It’s shameful that the New York Times is not reporting this straight but has instead published a blatantly misleading propaganda piece on the front page of its news section.



51 Comments

Typo alert: “The editorial viewpoint in this “news” is then reenforced by five paragraphs”… should be reinforced.
thanks. Fixed.
Scarecrow: Generally love your work, but I think this is a classic case of truth on both sides of the issue. Yes, the conservative low-tax union-busters are using this problem as an excuse. But there are also at least three very big states (CA. IL, NJ), and probably ten overall, that are in serious trouble regarding unfunded pension liabilities. And the scope of those liabilities is simply beyond the ability of those states to cover even if the economy rebounds tomorrow.
The only way that CA Gov. Jerry Brown and Former Assembly Speaker/SF mayor Wille Brown could get farther in the pockets of the public employee’s unions would be if they were sewn into the pockets when the pants were made. Yet both of these hard-left Dem politicians have publicly admitted that the public employee’s retirement system in CA, as now constituted, is “unsustainable”.
There will have to be changes. The key will be finding solutions that protect existing retirees and those who are largely vested but at the same time prevent a reoccurence of the problem in the future. (No more “kicking the can down the road” because in some states, we’ve reached the end of the road.)
Appreciate your comment. You might want to read through the CPBB report, which address part of this and acknowledges some states in more dire conditions that others. But as they note, the level of benefits for retirement systems is usually a state statutory matter, not constitutional, and the states have options about what they want future benefits to be, especially for new/future employees. That doesn’t require California to go into bankruptcy or renege on promises it already made to past employees. Those decisions may have been wise or not, but until the devastating recession and the financial collapse hit Cal PERS, it didn’t have a problem. It was held up as the model, IIRC. (Full disclosure: I’m a former, long-term state employee, left many years ago.)

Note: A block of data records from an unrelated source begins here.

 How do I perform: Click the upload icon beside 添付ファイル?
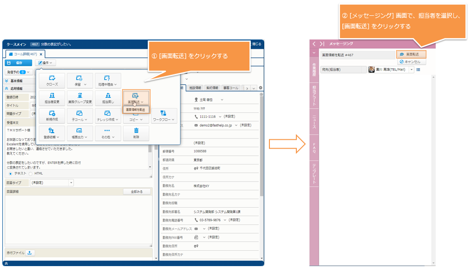click(29, 253)
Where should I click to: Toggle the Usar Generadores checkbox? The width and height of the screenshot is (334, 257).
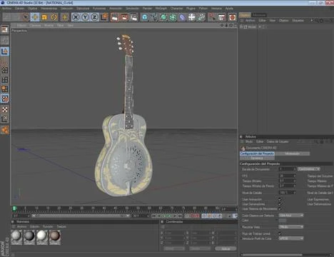(280, 204)
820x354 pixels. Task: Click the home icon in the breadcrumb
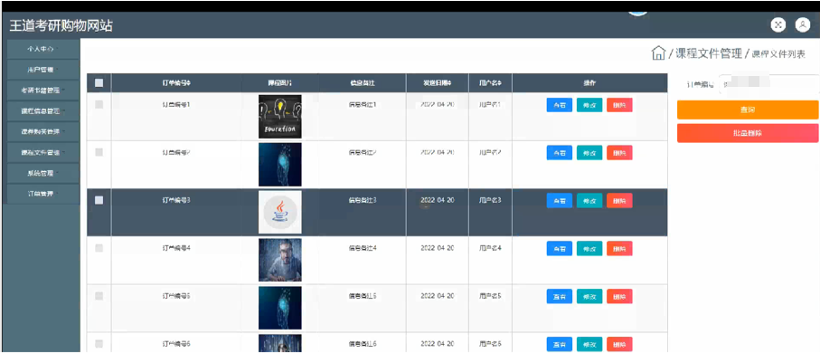pyautogui.click(x=658, y=53)
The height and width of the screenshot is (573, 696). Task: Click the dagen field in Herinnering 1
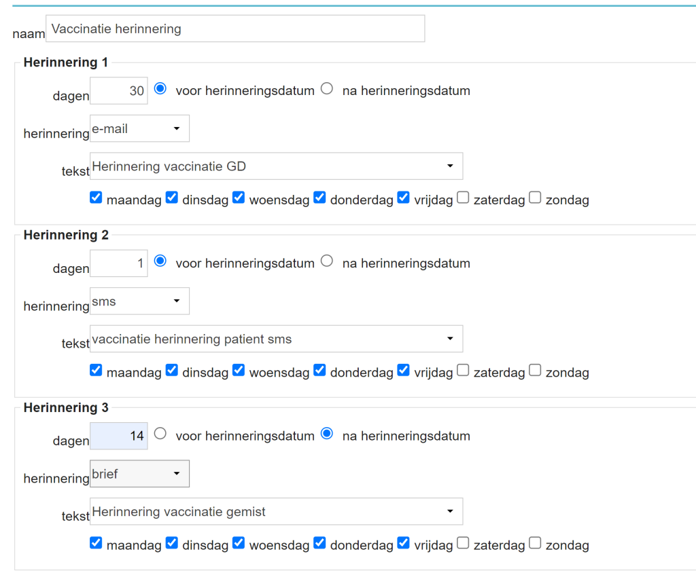coord(119,91)
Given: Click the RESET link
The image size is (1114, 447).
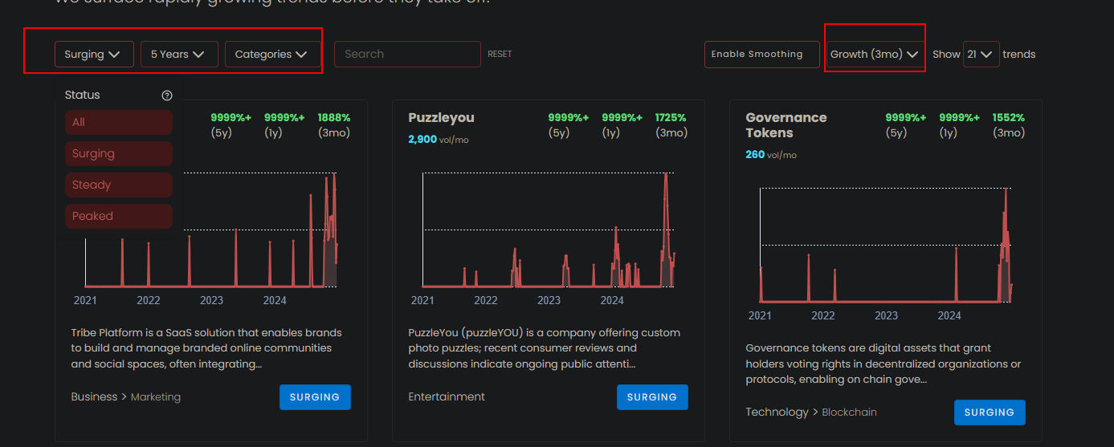Looking at the screenshot, I should pos(500,55).
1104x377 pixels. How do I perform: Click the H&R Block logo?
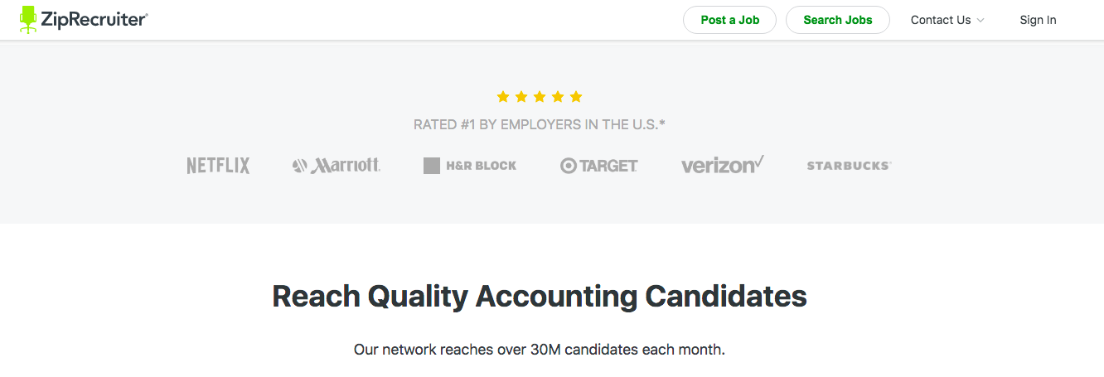point(470,166)
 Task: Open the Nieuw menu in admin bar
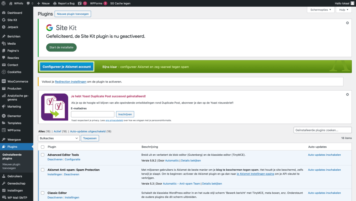(x=43, y=3)
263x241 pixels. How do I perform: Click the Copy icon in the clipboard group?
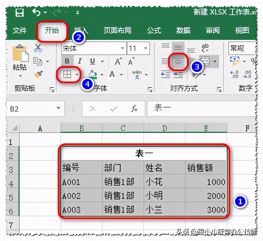pos(37,61)
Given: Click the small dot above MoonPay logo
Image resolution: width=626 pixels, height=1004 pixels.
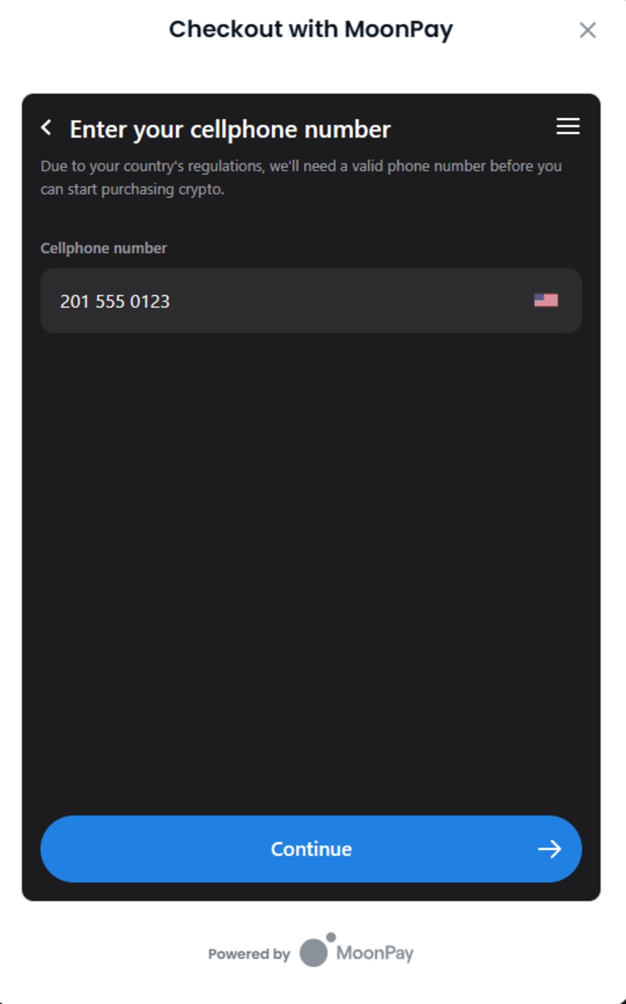Looking at the screenshot, I should tap(331, 937).
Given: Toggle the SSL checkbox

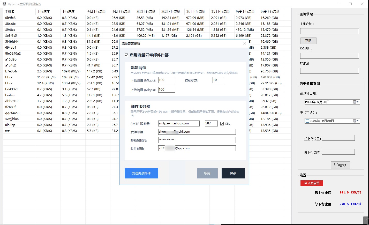Looking at the screenshot, I should (222, 124).
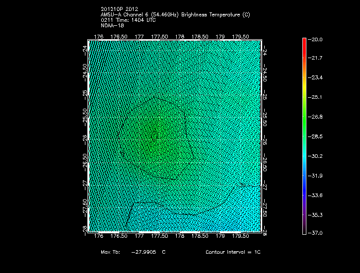
Task: Click the 178 longitude label on top axis
Action: pyautogui.click(x=180, y=37)
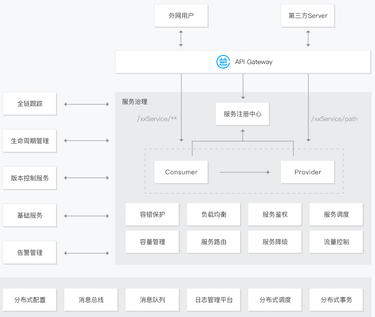This screenshot has width=375, height=317.
Task: Click the 日志管理平台 component
Action: click(x=214, y=300)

As they note, there’s a difference between current underfunding, which is driven by short-run recession conditions, and long-term future gaps that can be resolved over time in various ways, and may disappear under reasonable assumptions of investment returns — see their tables on how that shakes out over time.
I don’t believe the advocates of bankruptcy are interested in these real solutions or the facts. I suspect they’re after the unions and trying to kill the pot of money that the trust funds make available via lending for funding state expenses. it’s the state equivalent to the SS battle at the federal level. This is not about fiscal responsibility. Just my opinion.
BTW, I started state service under the first Jerry Brown regime — he was, uh, interesting, but his regulatory commission appointees, for whom I worked, were generally solid, and I advised several.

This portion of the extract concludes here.